The changes in the infection kinetic parameters which we determined in vitro are consistent with the physical changes caused by the H275Y mutation. The conformational change in the NA structure which prohibits efficient bonding with oseltamivir might also impair the function of the NA itself. Reduced affinity for the substrate (i.e., increased Km) in enzymatic-activity assays is typical for H275Y MUT strains in general (41) and for H1N1pdm09-MUT in particular (9, 12). This impairment would likely cause a delay in the release of progeny virus (a lengthened eclipse phase) and a reduction in the number of virions released from the surface of an infected cell (a reduction in viral production per cell). It is also known that the A/Brisbane/59/2007 strains have increased NA surface expression and activity (6) (relative to H1N1pdm09 and pre-2007 strains), which may lead to generally increased infectivity, consistent with our finding that both the WT and MUT A/Brisbane/59/2007 strains had shorter infecting times than H1N1pdm09-WT. A comprehensive visual analysis—using electron microscopy (29) or fluorescence techniques (33, 44)—of the budding process of H275Y MUTs in comparison with their WT counterparts could shed more light on the mechanism of both the lengthened eclipse period and reduced viral production that we have highlighted here and constitutes an important direction for future work.
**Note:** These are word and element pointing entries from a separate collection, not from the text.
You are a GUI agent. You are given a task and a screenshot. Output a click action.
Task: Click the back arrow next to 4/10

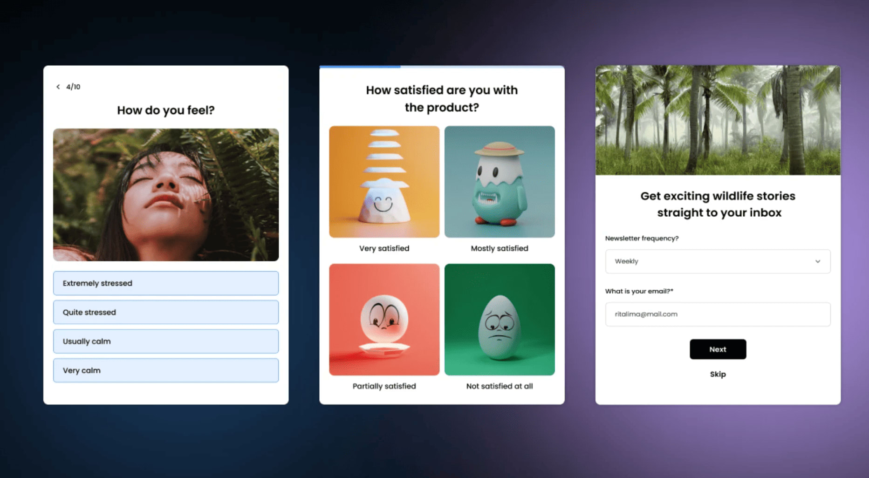pos(58,87)
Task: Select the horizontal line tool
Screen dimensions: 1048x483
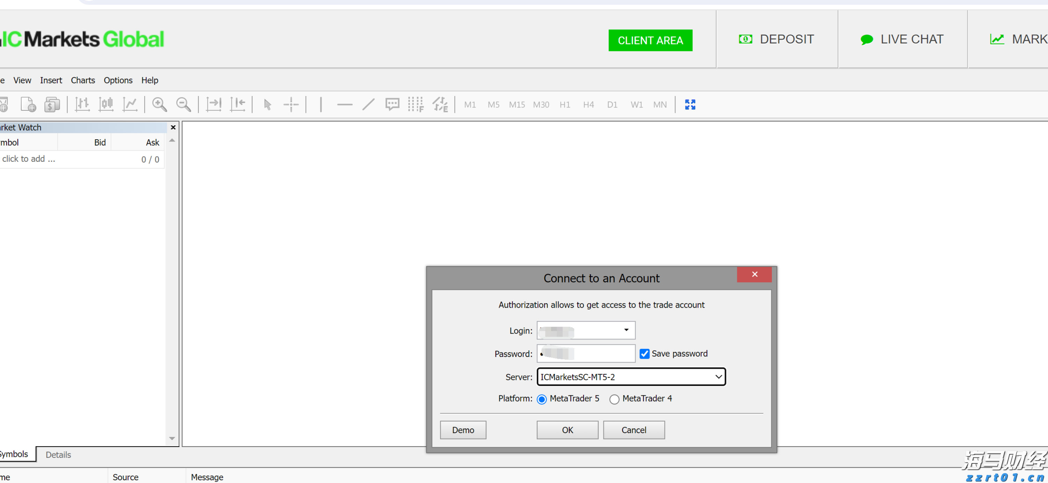Action: [x=344, y=105]
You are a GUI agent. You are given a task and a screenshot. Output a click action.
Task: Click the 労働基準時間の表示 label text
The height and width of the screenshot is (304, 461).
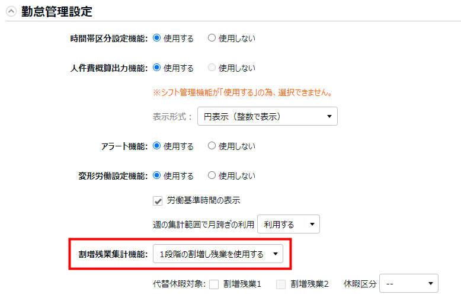coord(203,201)
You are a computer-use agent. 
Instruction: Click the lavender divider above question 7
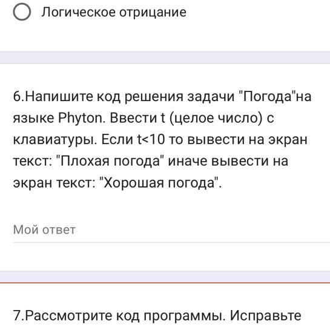(x=165, y=277)
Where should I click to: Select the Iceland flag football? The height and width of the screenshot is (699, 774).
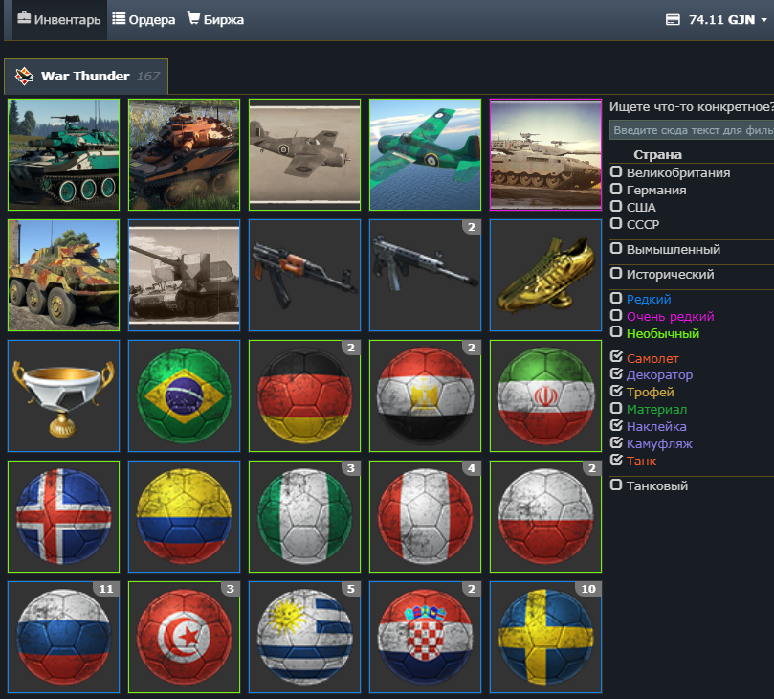click(63, 516)
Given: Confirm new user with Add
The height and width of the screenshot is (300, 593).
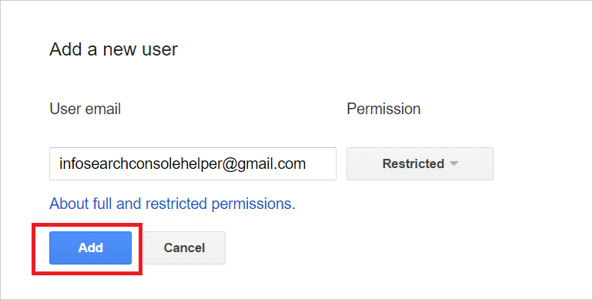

The reduction in viral production which is evidently induced by the H275Y mutation allowed H1N1pdm09-WT to dominate the total viral production in competitive-mixture infections in vitro. We showed, however, that the observed difference between the total virus amounts produced at a 50:50 infection ratio was consistent with an equal number of cells being infected by each strain (given the higher rate of WT viral production per cell). This suggests that H1N1pdm09-MUT produces a larger proportion of infectious virus than H1N1pdm09-WT. Indeed, we found that the ratio of infectious units to virus particles was 12 times higher for the resistant strain; approximately 60 virions were produced for every successful infection by H1N1pdm09-WT, while only 5 were required per infection for H1N1pdm09-MUT.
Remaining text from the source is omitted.